Ottawa

Three key files that are fleshed out in Justin Trudeau’s new book

Though Trudeau’s memoir is largely noteworthy for its glimpses of his famous family and odd upbringing, hints at policy do appear

(Sean Kilpatrick/The Canadian Press)

(Sean Kilpatrick/The Canadian Press)

By now you might have caught wind of some highlights from Common Ground, Justin Trudeau’s new autobiography. He knows his audience, so there’s lots in there about his famous parents, and a childhood spent playing hide-and-seek with his brothers on the third floor of the Parliament Buildings’ Centre Block and catching a glimpse of Princess Di dropping by to swim laps in the pool at 24 Sussex Drive.

Along with the fun stuff, the book’s best parts come when Trudeau writes about coping with the often heavy burden of being Pierre Elliott Trudeau’s eldest. What it doesn’t contain—and nobody really expected—is much in the way of issue-by-issue details about how Trudeau, if he became prime minister after the election scheduled for next fall, might run the country. Still, I found passages that at least put a clearer frame around the questions of how the Liberal leader might handle three key files:

1. Hard-nosed on federal-provincial relations. Trudeau was studying at McGill University during the Charlottetown Accord referendum battle of 1992. I hadn’t realized what a turning point it was for him. He says fighting the accord “sealed my engagement with Canadian politics.” But he doesn’t merely echo his father’s most famous objections, particularly to the accord’s proposal to declare that “Quebec constitutes within Canada a distinct society.”

Justin Trudeau instead stresses that Ottawa would have given up its rarely used, rather obscure powers to disallow provincial laws that clash with national purposes or declare control over provincial projects deemed nationally crucial. “There was nothing wrong with proposing these concessions,” Trudeau writes, “but I kept returning to the same question wherever these and similar concessions by the federal government were addressed: What was Ottawa getting back in return?”

This strikes me as the voice of a hard-nosed, horse-trading instinct when it comes to federal-provincial relations, a tendency well worth noting as a sign of how Trudeau might, as PM, deal with the premiers.

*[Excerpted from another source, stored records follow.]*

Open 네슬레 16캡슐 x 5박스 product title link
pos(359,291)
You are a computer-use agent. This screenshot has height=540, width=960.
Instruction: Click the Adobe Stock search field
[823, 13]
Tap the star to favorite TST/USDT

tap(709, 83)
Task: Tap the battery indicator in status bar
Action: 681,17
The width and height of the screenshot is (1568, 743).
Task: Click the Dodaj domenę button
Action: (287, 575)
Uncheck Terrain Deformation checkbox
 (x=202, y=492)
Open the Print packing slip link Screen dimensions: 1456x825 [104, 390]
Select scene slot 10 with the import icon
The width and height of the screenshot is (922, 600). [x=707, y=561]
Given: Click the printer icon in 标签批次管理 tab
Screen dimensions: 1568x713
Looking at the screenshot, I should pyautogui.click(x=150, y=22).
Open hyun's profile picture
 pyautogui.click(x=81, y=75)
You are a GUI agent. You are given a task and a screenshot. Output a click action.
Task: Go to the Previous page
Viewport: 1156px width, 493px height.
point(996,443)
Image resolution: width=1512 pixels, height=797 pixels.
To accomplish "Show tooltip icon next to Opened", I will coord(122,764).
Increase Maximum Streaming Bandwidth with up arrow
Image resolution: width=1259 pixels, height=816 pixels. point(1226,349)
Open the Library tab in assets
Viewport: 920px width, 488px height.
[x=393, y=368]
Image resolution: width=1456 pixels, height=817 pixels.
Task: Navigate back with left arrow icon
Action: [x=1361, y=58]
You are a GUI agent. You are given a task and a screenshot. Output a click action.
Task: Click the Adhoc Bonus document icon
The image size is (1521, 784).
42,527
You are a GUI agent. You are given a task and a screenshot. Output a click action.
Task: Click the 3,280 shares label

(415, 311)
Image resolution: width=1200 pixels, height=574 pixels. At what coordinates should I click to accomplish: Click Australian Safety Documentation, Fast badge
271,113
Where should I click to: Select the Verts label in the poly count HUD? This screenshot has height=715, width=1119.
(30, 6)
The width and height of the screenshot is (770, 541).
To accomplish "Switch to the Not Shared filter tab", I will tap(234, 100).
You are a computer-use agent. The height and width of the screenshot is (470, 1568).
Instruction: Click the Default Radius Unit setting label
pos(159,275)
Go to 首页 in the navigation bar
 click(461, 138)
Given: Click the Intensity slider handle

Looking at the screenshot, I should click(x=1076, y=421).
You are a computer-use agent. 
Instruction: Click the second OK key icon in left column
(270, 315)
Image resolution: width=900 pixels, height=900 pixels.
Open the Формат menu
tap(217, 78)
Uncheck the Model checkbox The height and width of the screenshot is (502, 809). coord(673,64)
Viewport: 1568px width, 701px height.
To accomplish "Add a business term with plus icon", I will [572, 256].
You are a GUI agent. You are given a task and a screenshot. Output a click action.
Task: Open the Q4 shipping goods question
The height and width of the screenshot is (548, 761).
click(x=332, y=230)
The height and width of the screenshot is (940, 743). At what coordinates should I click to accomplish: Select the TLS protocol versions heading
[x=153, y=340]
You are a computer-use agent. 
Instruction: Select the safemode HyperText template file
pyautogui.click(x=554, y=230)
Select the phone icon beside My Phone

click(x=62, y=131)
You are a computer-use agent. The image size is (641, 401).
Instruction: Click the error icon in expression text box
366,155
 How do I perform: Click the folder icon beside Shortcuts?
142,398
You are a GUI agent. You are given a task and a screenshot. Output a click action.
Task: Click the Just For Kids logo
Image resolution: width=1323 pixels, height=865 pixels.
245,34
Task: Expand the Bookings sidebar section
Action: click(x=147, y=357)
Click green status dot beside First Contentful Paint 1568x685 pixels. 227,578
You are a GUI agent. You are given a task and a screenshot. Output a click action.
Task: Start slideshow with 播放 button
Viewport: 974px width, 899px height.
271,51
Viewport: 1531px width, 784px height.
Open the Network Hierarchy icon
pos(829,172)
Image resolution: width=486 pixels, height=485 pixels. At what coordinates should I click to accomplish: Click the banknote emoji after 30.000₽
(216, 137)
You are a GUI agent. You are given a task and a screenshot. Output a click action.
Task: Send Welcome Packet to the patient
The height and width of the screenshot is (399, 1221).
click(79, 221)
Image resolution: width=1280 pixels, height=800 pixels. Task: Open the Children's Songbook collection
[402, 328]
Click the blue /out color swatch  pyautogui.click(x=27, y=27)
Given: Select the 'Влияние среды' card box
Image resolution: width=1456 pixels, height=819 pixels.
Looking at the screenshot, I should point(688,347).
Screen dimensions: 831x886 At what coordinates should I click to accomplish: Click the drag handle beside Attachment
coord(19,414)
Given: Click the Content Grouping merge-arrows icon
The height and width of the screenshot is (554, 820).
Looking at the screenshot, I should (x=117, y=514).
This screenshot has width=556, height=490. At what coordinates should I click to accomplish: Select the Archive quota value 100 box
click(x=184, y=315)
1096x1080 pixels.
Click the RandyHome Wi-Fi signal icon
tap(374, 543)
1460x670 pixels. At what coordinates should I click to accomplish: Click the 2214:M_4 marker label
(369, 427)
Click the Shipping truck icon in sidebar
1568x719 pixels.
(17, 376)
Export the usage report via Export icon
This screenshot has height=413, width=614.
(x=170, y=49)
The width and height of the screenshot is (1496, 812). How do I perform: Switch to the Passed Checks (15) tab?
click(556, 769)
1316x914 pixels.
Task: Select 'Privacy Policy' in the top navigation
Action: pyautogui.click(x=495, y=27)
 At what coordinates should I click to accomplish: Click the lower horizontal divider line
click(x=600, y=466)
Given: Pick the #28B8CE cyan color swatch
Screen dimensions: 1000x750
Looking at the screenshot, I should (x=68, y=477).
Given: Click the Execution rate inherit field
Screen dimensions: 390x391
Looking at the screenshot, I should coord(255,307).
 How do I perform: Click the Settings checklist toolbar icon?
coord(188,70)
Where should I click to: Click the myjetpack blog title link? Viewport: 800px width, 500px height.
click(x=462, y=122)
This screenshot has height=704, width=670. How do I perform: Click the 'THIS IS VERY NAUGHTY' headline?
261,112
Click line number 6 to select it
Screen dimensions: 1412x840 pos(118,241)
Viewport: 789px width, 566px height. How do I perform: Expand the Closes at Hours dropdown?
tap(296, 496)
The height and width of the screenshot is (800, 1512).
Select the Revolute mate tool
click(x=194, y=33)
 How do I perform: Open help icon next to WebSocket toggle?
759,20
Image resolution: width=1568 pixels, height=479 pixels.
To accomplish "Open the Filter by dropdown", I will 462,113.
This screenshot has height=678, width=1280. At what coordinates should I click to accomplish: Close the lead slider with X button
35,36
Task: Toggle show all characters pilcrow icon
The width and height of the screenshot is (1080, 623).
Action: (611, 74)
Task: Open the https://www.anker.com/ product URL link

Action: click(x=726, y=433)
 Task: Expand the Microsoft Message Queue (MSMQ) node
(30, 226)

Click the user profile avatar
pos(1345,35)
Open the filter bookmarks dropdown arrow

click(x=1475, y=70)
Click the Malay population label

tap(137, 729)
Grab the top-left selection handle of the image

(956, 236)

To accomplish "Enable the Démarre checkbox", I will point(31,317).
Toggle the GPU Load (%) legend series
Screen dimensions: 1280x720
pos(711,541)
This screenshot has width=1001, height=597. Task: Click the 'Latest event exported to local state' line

2. Climate change not solidly prioritized. Environmental issues sometimes seem important to Trudeau, but Common Ground left me wondering where climate change ranks on his priority list. Trudeau describes his decision at the 2006 Liberal leadership convention in Montreal to swing to Stéphane Dion—after his first choice, Gerard Kennedy, was toast—by writing that Dion “had built his campaign around environmental policy, which aligned with so much of what I had heard from young people as chair of the [Liberal party’s] youth task force.”

Fast forward to 2012, when Trudeau was mulling a bid for the Liberal leadership, and he says he saw Prime Minister Stephen Harper failing on three fronts: middle-class incomes, problems with Canadian democracy and climate change. By the book’s summarizing final pages, however, climate change isn’t making Trudeau’s cut. He writes: “I would come back to these big, basic issues over and over again: growth that works for the middle class, and fair economic opportunity for everyone; respect for and promotion of freedom and diversity; and a more democratic government that represents all of Canada.”

I wonder if Dion’s epic 2008 election loss, while running on his daring “Green Shift” platform, hasn’t left Trudeau and other Liberals skittish about putting climate change anywhere near the centre of their platform.

3. Beyond middle-class policy, Papineau’s poor. If climate change isn’t an obvious pillar of Trudeau’s policy framework, the state of the middle class certainly is. He brought supposedly stagnant middle-class incomes to the fore in a speech last winter to Liberals at a Montreal policy conference. (I am among those who found his claims that the Canadian middle class hasn’t had a raise in three decades simplistic at best.)

In the book, he adds some nuance, noting that “abundant natural resources” cushioned Canada from U.S.-style middle-class decline, while the success of women entering the Canadian workforce boosted family earnings. These are huge factors, and just part of a lively debate on the true state of the middle class (watched closely here at Maclean’s) among economists. It’s great that Trudeau is allowing real-world complexity to shade his picture, although he sticks to his rather blunt core claim: “The median income of Canadians has barely increased since 1980. That means your average ordinary family hasn’t had a real raise in 30 years.”

More intriguing is the way Trudeau writes with what registers, to me, at least, as genuine feeling for the poor in his Papineau riding, compared to the better-off parts of Montreal. “Canada’s poor and rich seldom interact,” he says. “In some areas of Papineau, you can walk for blocks without meeting someone who graduated from university or earns a six-figure income; in Outremont and Westmount, it’s a challenge to find a homeowner who doesn’t have at least one college degree.”

It sounds almost as if Trudeau’s street-level experience as an MP might yet make him a compelling advocate, not so much for Canadians earning around the median income, but for the working poor who would be delighted for a chance—or a chance for their kids—to climb to that level. A policy aimed at the sought-after middle-class vote is expected. A strategy for helping Canadians barely getting by would be a welcome surprise.